I did not expect to hear what the last speaker, Marijo Rymer, had to say. One of the key proponents for Colorado Fiscal Policy Institute’s ballot measures, she announced that she would be removing all of the proposed ballot measures from the legislative council process. She stated her reasons clearly and concisely; a lack of positive polling, an inability to raise big money and a hostile political climate were all contributing reasons to pull the measures.

It seems inevitable that the most vulnerable of our state have a hard couple of years ahead of them. Sen. Rollie Heath’s attempt to raise $400 million over 3 years seems too meager to back-fill cuts, not worth the effort of a full-fledged campaign and merely a band-aid for long-term fiscal problems. 2012 hardly seems like the year to put a tax hike or constitutional reform on the ballot. The advantages of this year- cheap air time, a short ballot and low turnout- will have disappeared. And once again, Coloradans in favor of sanity will be on the defensive from the sadistic attempts of Jon Caldera to force his misplaced ideological views upon our fair state. God help us.

In the coming years our tax rates, among the lowest in the nation, will clash with our state’s growing need for state services. Colorado’s voters will have to learn one thing the hard way; you can’t have your cake and eat it, too.


5 thoughts on “CFPI to Pull Ballot Initiatives

    1. I’ll probably support Sen. Heath’s effort, but I agree – it’s too little and too targeted.  On the other hand, it’s extremely limited duration may give it a boost at the polls (at the probable expense of having to face the real problem at all for three years…).

  1. As someone who’s been through the ballot initiative process before, I know the biggest obstacle is time. Proponents get about 3 months to collect around 100,000 signatures (you must account for 20-30% of sigs to be invalid). It breaks down to about 1,000 signatures a day. An ambitious goal would be to average 10 signatures per hour, per person. That means you need 100 man hours per day, every day, for 3 months.
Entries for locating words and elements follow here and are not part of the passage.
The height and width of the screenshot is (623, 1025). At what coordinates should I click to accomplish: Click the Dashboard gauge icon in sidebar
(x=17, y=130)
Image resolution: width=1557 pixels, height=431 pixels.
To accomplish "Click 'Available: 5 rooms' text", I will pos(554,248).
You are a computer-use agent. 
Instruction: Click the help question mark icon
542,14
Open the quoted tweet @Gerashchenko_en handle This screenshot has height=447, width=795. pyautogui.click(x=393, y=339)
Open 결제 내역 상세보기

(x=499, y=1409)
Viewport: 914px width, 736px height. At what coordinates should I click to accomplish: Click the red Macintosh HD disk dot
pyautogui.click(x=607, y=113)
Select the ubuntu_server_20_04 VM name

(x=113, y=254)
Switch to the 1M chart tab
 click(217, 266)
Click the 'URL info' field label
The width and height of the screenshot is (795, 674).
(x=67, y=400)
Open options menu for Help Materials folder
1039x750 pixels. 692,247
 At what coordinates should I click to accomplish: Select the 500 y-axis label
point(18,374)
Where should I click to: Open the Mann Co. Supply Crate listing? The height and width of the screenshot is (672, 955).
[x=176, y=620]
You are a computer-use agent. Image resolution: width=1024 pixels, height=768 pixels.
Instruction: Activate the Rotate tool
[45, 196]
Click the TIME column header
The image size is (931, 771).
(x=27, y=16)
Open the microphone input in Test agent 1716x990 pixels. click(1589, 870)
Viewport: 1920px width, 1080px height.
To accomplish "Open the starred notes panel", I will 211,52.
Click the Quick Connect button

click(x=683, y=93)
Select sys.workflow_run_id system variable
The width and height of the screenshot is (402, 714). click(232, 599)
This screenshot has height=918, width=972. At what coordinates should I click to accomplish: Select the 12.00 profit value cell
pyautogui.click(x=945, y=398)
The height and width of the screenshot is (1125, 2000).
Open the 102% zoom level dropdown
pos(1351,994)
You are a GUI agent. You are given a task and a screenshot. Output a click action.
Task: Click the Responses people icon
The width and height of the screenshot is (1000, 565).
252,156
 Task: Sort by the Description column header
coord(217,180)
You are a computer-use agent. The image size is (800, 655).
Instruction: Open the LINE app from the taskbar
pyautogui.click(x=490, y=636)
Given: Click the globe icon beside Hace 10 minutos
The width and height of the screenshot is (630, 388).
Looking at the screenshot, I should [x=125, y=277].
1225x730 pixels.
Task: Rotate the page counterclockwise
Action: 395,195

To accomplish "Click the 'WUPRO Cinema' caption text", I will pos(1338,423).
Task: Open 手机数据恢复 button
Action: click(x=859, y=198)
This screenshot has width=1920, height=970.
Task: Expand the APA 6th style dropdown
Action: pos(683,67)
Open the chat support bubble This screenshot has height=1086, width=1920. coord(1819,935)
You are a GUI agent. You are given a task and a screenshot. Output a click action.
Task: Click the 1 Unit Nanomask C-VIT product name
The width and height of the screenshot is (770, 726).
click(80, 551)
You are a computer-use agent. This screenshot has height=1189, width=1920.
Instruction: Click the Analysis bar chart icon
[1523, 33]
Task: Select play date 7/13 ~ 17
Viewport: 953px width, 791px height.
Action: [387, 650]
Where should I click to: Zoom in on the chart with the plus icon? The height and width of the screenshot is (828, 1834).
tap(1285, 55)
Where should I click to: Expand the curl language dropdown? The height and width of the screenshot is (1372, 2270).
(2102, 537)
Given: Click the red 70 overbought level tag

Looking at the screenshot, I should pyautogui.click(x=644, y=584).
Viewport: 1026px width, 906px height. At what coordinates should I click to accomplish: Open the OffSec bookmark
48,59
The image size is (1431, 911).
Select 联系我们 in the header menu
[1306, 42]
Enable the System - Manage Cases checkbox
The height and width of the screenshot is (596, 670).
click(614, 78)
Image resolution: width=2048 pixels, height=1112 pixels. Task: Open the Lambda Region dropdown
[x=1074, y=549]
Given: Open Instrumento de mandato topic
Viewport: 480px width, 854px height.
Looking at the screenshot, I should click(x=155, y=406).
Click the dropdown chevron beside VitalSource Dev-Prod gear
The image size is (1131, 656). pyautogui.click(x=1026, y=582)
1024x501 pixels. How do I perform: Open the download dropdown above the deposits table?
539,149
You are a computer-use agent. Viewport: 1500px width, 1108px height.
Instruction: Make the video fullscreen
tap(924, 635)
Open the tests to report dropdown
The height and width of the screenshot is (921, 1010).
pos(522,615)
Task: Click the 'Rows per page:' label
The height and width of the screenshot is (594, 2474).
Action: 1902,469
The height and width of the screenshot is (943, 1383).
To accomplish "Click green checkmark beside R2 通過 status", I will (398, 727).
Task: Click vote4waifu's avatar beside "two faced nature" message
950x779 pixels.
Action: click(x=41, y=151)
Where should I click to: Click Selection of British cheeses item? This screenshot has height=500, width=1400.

    To pull that off you either need an army of volunteers across the state who don’t work and can spend all their time collecting signatures, or huge amounts of money to pay a company to collect them for you at about 50 cents a signature. If you don’t have enough people interested in what you are proposing then you’ll fall short on money and volunteers.

    Personally, I think we need to focus on going after the heart of TABOR itself, not simply a tax increase. While it may seem unlikely, it is probably easier to get the legislature to pass a tax hike than it is to get a tax increase on the ballot and have it pass. Progressives have don a good job of attaching a negative connotation to TABOR. I’d love to see someone at least try and take it down.